Now, what do I do next since its centered at c=2??
• April 11th 2009, 04:05 PM
Jhevon
Quote:

Originally Posted by saiyanmx89
$f(x)=\frac{3}{2x-1}$ , c=2

This is what I did:

$\frac{a}{1-r} = \frac{-3}{1-2x} = -3\sum^\infty_ {n=0} (2x)^n$

Now, what do I do next since its centered at c=2??

Hint: you need to write it in the form $\sum_{n = 0}^\infty C_n (x - 2)^n$

can you figure that out? you do that manipulation before you even get to the first series.
• April 11th 2009, 04:11 PM
saiyanmx89
$-3 \sum^ \infty_ {n=0}2(x-2)^n$ ???
• April 11th 2009, 04:17 PM
Jhevon
Quote:

Originally Posted by saiyanmx89
$-3 \sum^ \infty_ {n=0}2(x-2)^n$ ???

all you did was replace the x in your series with (x - 2)

i said you make the change BEFORE getting to that series.

$\frac 3{2x - 1} = \frac {-3}{1 - 2x} = \frac {-3}{4 - 3 - 2x} = \frac {-3}{-3 -2(x - 2)}$

now go on to forming your series
• April 11th 2009, 04:29 PM
saiyanmx89
(-3)(x-2)^n ?
• April 11th 2009, 04:44 PM
Jhevon
Quote:

Originally Posted by saiyanmx89
(-3)(x-2)^n ?

question: what form for the power series are you trying to use? you are trying to use the fact that $\frac 1{1 - x} = \sum_{n = 0}^\infty x^n$, for $|x| < 1$, am i right?

now look at what we have. does it look like it is in that form? is the constant in the denominator a 1? is it 1 - (some function of x) in the denominator? no it isn't. get it into that form before you make the power series
• April 11th 2009, 04:51 PM
saiyanmx89
Could this work:

$\frac{-3}{1(-3)-2(x-2)}$

But the -3 still needs to be taken out right??
• April 11th 2009, 04:56 PM
Jhevon
Quote:

Originally Posted by saiyanmx89
Could this work:

$\frac{-3}{1(-3)-2(x-2)}$

But the -3 still needs to be taken out right??

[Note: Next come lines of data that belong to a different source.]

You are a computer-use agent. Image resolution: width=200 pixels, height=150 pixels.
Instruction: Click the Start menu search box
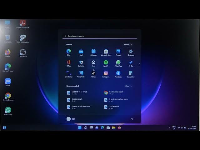click(x=99, y=36)
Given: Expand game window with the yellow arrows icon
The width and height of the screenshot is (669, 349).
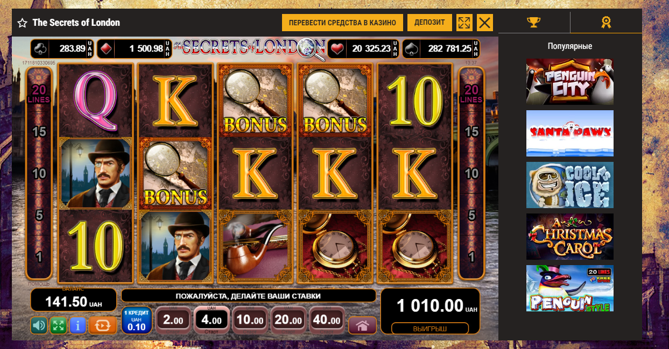Looking at the screenshot, I should 464,23.
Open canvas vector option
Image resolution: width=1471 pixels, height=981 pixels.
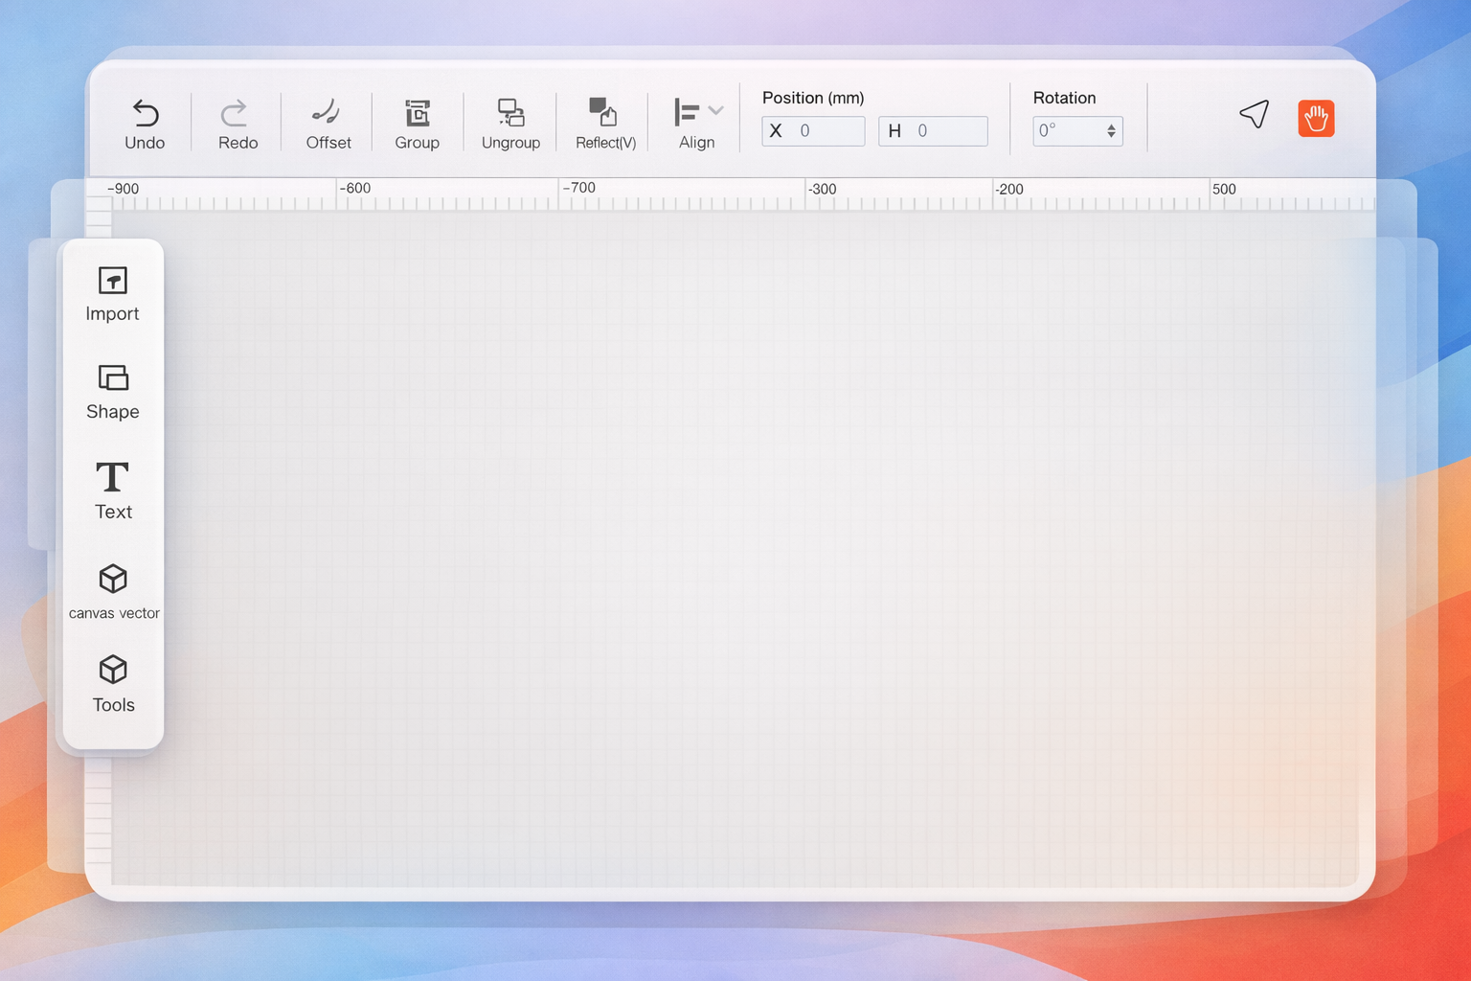point(113,580)
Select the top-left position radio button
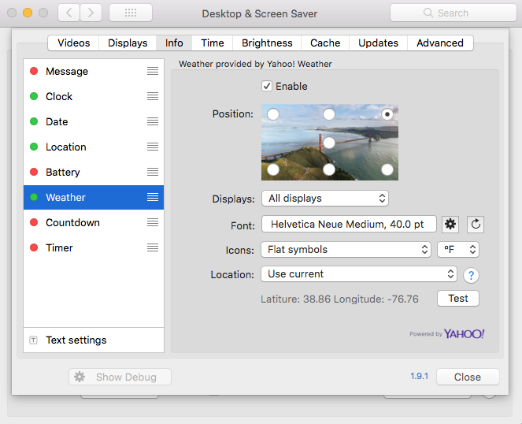The image size is (522, 424). click(x=273, y=114)
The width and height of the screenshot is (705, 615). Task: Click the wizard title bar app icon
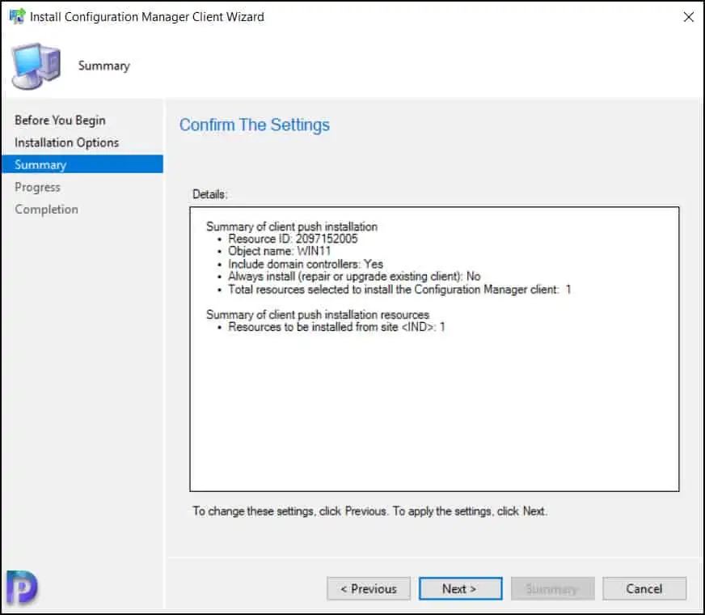click(16, 16)
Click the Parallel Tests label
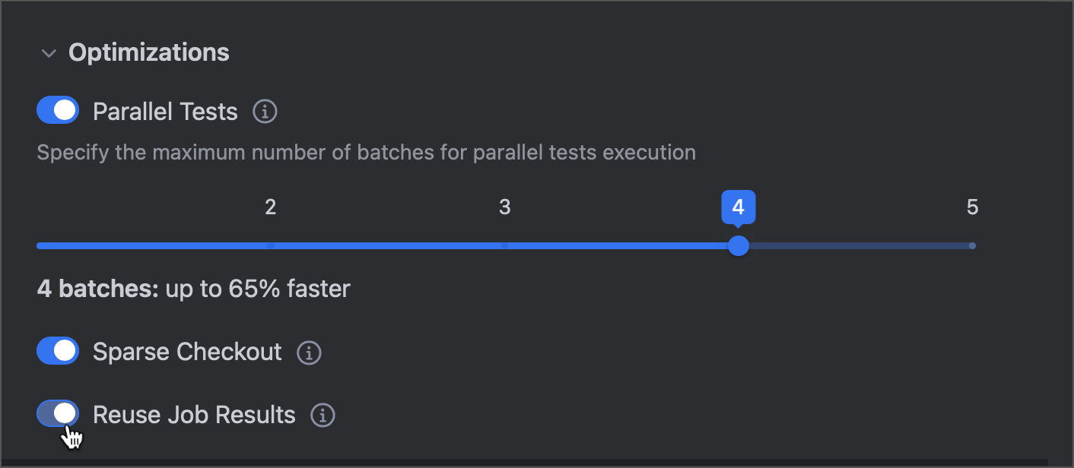The width and height of the screenshot is (1074, 468). [164, 111]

yes, you need to factor -1/3 out of the fraction
• April 11th 2009, 05:09 PM
saiyanmx89
I'm sorry for asking such a mundane question but, how would I take out the (1/3)?
• April 11th 2009, 05:14 PM
Jhevon
Quote:

Originally Posted by saiyanmx89
I'm sorry for asking such a mundane question but, how would I take out the (1/3)?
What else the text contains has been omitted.